We’ve all felt that jab to the soul you get from driving by your old high school haunts or hearing a tune you once danced to. But why is that bittersweet sort of reminiscence so universal?
Modern neuroscientists and psychologists know that a healthy dose of nostalgia is good for you, at least if you’re recalling happy days. But there was no sweetness to cut the bitter sensation in 1688, when Johannes Hofer coined the word in his medical dissertation. A combination of the Greek words nostos, or homecoming, and algos, or pain, it was a special type of homesickness associated with soldiers fighting far-off wars—and doctors feared it could kill.
Seventeenth-century physicians like Hofer worried such thoughts depleted a patient’s “vital spirits,” draining their energy and putting health at risk, says Susan J. Matt, a professor of history at Weber State University. In the 19th century, doctors debated whether nostalgia was a disease in its own right or something that exacerbated other conditions common among troops, like dysentery. Either way, they believed it could cause irregular heartbeat, fever, and, in rare cases, death.
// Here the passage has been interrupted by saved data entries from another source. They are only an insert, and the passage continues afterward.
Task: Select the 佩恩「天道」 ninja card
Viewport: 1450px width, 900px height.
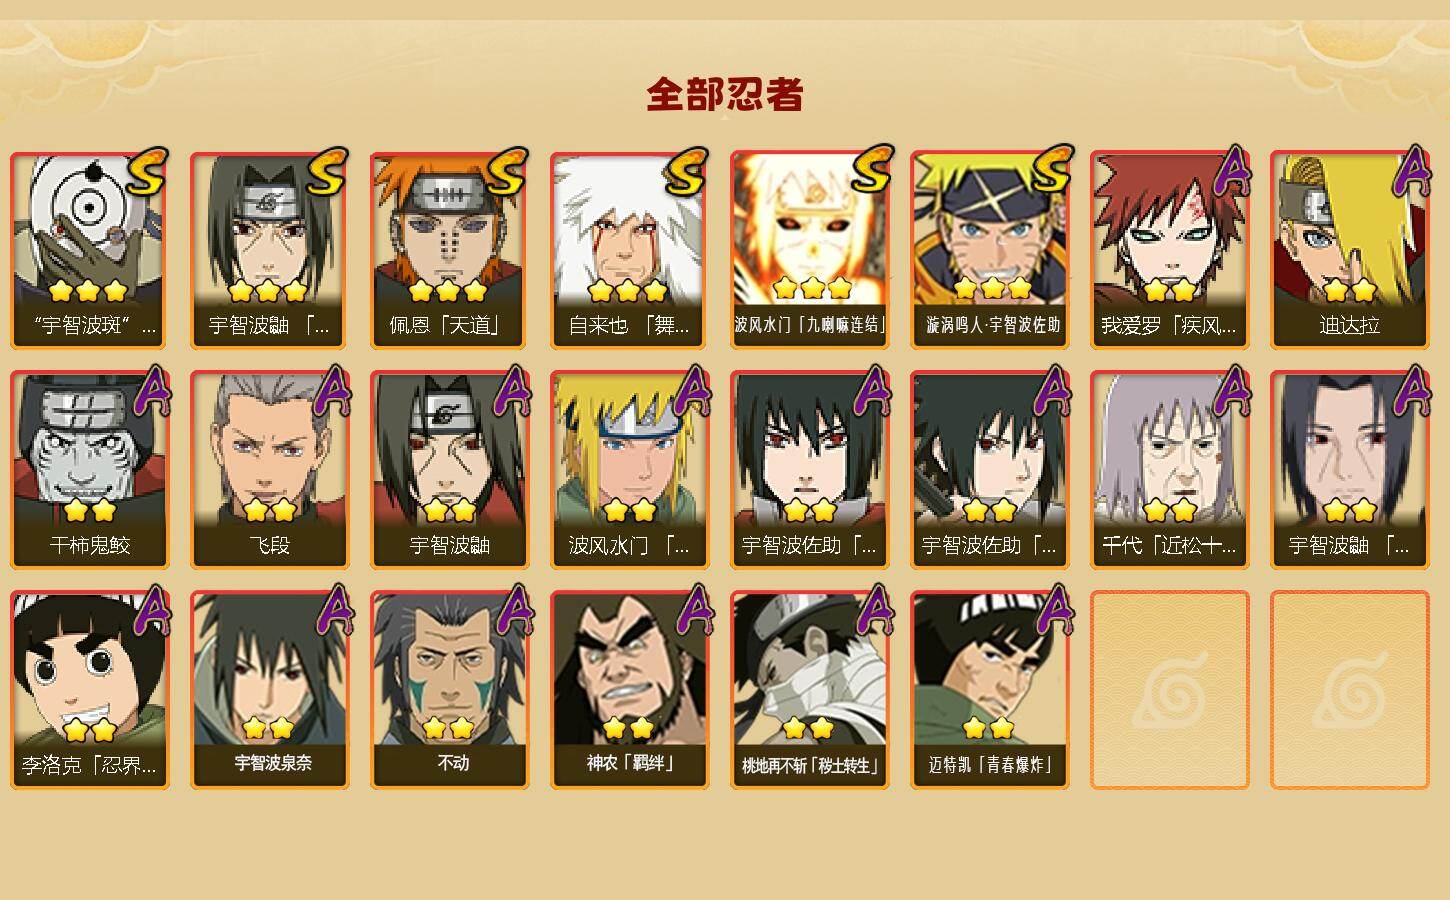Action: point(449,250)
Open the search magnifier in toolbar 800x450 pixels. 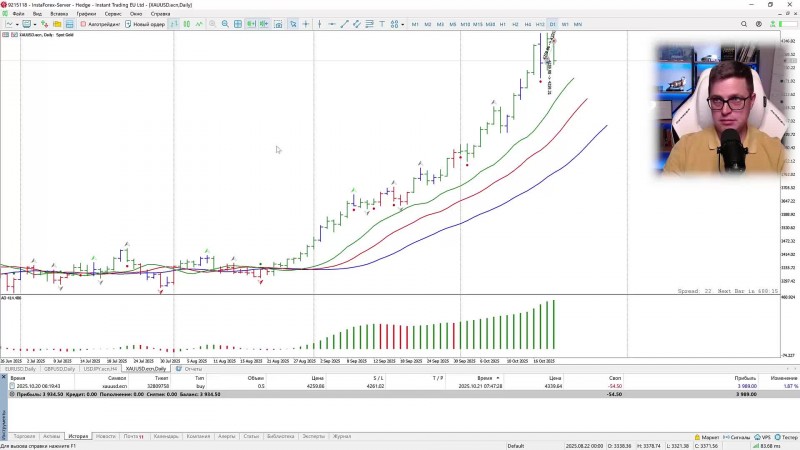tap(744, 24)
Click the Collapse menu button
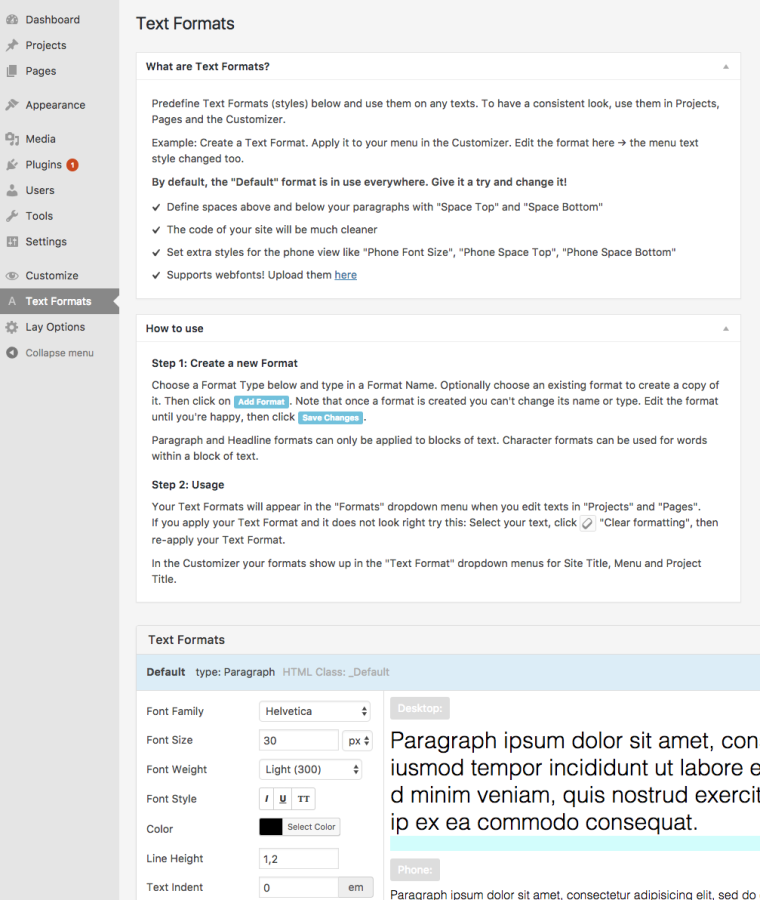This screenshot has width=760, height=900. (59, 353)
Our opinion of nostalgia has evolved since then, but the phenomenon still eludes understanding. “It’s a very mixed emotion,” says Frederick Barrett, a cognitive neuroscientist at Johns Hopkins University. That makes it hard to shoehorn into existing psychological theory, which typically categorizes emotions as either positive or negative. And triggers—the cars, chords, or smells that blast you into the past—are extremely personal. When one person’s trash is another’s sentimental treasure, designing a standardized study is difficult.